TASK A:
Answer each question from the article on Howard Ashman:
(i) At which event did Beauty and the Beast premiere?
(ii) Who directed the documentary Howard?
(iii) Where was Ashman sent when he arrived at Disney Animation?
TASK B: Pick up the article on Howard Ashman after its last sentence and keep writing it.
EXTRACT below:
Nearly 30 years ago Disney’s Beauty and the Beast premiered at the New York Film Festival.
The film was unfinished, but the audience didn’t seem to care. They let it whisk them off to a reality where princes transform into beasts, and love can break the strongest of spells. Disney had cast its magic spell again.
The movie was met with rapturous applause that wouldn’t have been out of place at a concert and, well, you know the rest. Except, perhaps you don’t – there’s far more to the story than the Disney fairytale that we all know and love.
Behind the Oscar, the awards and acclaim, there was a heartbreaking reality unravelling that very few were aware of.
Howard Ashman, the lyricist behind it all, had died before he could see it premiere – he would never get to see the success of his masterpiece, though his legacy would live on in his work, from The Little Mermaid to Beauty and the Beast, Aladdin and The Little Shop of Horrors.
His passing was marked with the now famous poignant dedication in Beauty and the Beast credits: “To our friend Howard, who gave a mermaid her voice and a beast his soul, we will be forever grateful.”
In Howard, a new documentary on Disney+ directed by Don Hahn (Who Framed Roger Rabbit, Beauty and the Beast), his friends, family and colleagues share the untold story of a genius whose life was cut short.
While working on The Little Mermaid right through to Beauty and the Beast and Aladdin, Ashman had been struggling secretly – then later, more openly – with AIDS.
“To have Howard going through that and facing life and death, I can’t imagine what it was like, and yet I think it was his life and his work that allowed him to escape and allowed him to enjoy those last years of his life,” Hahn told RadioTimes.com ahead of Howard’s release.
“He was literally writing songs in his hospital bed and you think really? There’s that human spirit and drive to talk about humanity and love, hate, and all those things that really drove him. We’re the beneficiaries of that.”
In the documentary, we hear how Howard Ashman had always been drawn to storytelling and music from plays in his backyard as a kid to adapting The Little Shop of Horrors, first for Broadway then the movies. It was off the back of the latter’s success and the disappointing reviews for his follow-up, Smile, that Jefferey Katzenberg visited Ashman and asked him to come and work with Disney Animation.
In a letter to Ashman, he wrote: “The prospect that you and Disney will be able to co-conspire on some projects is exciting to all of us. The combination of Ashman’s talent and Disney name is a home run waiting to happen.”
But Disney wasn’t quite in the state it is now. In the late 80s, Disney animation had fallen out of favour, not just at the cinema but at the company. The Black Cauldron and The Great Mouse Detective hadn’t done as well as hoped, and the department had been moved off the main Burbank lot to trailers. When Ashman arrived, he was probably expecting a nice campus a la Hollywood, instead, he was sent three miles down the road to an industrial lot and a trailer.
But once Ashman was over the initial shock, he got stuck in.
End of EXTRACT.
MATERIAL SUPPLIED below:
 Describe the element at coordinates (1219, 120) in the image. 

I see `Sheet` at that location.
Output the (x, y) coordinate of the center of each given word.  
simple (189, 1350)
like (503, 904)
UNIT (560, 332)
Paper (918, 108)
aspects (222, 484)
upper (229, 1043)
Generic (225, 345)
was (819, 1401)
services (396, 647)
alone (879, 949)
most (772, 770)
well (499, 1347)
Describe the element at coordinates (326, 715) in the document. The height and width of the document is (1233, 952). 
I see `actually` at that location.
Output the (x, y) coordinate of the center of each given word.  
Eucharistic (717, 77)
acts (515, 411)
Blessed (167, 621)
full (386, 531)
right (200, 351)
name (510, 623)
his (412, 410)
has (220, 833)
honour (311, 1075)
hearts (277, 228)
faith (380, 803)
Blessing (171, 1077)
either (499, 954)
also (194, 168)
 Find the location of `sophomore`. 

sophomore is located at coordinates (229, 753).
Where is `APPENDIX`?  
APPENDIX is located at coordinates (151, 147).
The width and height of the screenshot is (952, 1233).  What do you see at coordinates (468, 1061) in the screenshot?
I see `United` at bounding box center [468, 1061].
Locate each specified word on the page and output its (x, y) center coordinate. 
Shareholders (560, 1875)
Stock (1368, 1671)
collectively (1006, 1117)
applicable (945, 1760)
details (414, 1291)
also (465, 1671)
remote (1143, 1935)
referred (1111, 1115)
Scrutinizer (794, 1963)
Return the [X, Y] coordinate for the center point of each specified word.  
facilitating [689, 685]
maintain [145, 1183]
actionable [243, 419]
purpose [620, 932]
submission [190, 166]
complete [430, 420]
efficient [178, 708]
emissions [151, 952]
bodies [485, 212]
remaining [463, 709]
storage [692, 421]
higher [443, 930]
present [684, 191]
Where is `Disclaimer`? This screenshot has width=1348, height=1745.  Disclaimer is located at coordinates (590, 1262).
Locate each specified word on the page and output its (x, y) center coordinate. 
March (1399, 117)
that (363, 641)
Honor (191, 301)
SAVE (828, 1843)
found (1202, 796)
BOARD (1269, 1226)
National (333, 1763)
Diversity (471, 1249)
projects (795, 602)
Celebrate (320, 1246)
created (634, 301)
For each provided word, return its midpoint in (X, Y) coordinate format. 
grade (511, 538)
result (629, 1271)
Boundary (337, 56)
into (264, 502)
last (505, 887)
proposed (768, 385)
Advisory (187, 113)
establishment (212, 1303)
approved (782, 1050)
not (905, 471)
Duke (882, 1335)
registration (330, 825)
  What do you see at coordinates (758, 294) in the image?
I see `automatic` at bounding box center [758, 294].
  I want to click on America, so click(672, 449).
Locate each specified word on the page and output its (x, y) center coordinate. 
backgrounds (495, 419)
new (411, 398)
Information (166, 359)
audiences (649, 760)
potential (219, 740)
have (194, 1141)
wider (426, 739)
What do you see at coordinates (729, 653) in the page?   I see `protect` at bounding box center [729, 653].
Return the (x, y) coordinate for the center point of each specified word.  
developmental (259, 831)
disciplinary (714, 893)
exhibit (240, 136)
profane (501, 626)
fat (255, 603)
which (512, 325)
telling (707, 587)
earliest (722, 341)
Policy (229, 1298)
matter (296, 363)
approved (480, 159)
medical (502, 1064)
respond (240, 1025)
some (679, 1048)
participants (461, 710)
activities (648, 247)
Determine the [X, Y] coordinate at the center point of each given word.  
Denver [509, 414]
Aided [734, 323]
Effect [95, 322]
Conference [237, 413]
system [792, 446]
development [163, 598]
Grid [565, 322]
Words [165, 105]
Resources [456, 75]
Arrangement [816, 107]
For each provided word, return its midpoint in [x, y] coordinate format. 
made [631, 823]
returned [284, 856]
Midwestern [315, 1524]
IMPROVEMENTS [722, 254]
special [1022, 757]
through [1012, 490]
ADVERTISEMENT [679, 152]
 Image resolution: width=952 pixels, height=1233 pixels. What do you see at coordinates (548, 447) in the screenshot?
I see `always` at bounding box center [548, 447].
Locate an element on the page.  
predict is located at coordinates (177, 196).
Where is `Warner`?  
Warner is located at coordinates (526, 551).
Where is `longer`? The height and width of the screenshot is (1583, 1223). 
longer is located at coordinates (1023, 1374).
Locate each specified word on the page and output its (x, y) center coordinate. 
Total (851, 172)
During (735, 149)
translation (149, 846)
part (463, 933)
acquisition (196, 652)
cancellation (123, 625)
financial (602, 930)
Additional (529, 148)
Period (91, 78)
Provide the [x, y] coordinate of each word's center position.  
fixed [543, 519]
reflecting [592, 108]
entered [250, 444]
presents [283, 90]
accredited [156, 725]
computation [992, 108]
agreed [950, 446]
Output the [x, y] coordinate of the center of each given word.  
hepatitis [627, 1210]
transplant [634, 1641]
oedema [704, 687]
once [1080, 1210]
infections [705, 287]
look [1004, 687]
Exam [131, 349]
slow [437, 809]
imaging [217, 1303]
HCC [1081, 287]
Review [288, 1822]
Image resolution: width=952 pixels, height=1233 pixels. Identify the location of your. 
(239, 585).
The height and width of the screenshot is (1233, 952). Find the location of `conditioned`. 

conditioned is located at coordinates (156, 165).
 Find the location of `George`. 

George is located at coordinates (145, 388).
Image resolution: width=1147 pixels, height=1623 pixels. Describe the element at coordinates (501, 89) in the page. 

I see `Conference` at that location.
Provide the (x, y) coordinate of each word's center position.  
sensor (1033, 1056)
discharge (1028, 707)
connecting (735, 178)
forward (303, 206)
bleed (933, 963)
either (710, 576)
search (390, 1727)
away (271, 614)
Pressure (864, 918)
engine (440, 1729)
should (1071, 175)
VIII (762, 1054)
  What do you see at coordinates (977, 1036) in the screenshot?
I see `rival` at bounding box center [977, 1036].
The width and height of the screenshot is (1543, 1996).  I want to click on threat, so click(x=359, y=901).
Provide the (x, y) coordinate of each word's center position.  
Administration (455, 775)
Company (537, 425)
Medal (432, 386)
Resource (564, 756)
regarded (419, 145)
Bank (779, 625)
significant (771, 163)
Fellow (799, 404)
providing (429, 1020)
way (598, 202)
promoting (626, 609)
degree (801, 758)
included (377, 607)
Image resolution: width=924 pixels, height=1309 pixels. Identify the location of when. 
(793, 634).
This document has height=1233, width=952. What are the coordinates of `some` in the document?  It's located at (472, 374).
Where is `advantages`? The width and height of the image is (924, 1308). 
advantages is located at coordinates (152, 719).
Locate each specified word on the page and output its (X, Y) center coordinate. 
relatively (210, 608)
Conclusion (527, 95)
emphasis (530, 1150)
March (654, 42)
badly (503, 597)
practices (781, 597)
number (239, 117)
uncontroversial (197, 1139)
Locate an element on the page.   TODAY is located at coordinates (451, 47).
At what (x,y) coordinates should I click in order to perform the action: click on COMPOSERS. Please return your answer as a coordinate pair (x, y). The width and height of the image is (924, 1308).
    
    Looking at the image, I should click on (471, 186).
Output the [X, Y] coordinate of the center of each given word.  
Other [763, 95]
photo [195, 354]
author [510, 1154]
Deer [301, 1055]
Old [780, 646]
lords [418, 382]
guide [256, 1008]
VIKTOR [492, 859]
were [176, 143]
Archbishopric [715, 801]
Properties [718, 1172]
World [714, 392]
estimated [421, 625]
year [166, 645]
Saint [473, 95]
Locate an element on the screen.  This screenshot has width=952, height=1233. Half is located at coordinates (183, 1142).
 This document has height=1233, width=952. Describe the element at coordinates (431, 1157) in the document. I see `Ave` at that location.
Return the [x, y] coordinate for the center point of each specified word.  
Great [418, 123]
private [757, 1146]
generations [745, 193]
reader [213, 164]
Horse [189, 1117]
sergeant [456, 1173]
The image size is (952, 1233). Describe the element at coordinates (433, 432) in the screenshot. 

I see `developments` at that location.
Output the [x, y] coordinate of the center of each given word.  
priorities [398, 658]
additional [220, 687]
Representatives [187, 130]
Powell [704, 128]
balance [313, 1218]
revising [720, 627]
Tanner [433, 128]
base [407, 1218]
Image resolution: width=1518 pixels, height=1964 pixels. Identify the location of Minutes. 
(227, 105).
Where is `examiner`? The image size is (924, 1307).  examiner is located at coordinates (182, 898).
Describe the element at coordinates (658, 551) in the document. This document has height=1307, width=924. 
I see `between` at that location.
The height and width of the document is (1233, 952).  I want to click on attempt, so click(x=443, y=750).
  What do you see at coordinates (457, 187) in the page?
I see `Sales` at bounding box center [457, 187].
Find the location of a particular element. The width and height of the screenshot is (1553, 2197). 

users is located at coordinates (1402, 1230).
End of MATERIAL SUPPLIED.
TASK RESULT A:
(i) The New York Film Festival.
(ii) Don Hahn.
(iii) Three miles down the road from the main Burbank lot, to an industrial lot and a trailer.

TASK RESULT B:
“There’s something about cartoons,” he explained later. “I grew up on Pinocchio and Peter Pan. There are all these library books on the shelf, and to try to make something that comfortably fits on the shelf with those – what a difficult thing to do.
“Maybe the last great place to do Broadway musicals is animation.”
John Musker and Ron Clements, who still work at Disney, were the directing duo behind The Little Mermaid. They soon realised they should run with Ashman’s creativity – like when he suggested changes.
Ron said: “One of the first ideas Howard had after reading the treatment, we had this crab character Howard said ‘why not make him Jamaican?’ Our first reaction was like ‘Jamaican?!’ It was like a total twist on what we were thinking.”
Ashman brought with him the early treatment where he’d scribbled in the margins with ‘suggestions’ – in reality, he’d written all the songs probably “5 minutes after he got the treatment”.
In another clip, Ashman is seen earnestly explaining the concept of the ‘I Want’ song – something that Disney still uses today.
Animator Mike Gabriel remembered the lesson: “What, what did he just say? Your lead character needs a want.
“They have to have a strong want and a want song. We didn’t have a clue about that stuff before Ashman was around and you’d think we would have known that.”
Speaking to RadioTimes.com Hahn, said: “[Ashman] was much more than a lyricist and his biggest legacy with Disney was reminding us, or teaching us, how to tell a story in the context of songs. It might be something that was done back with Snow White or Pinocchio but it was a little bit of a lost art.
“It wasn’t happening and that wasn’t really happening on Broadway at the time either in the late 80s early 90s.
“He was just the right person at the right time to plug that into us and do three movies back to back that were really important at a time when we were young and hungry and wanted to show people that we could have our generations Snow White and Pinocchio also.”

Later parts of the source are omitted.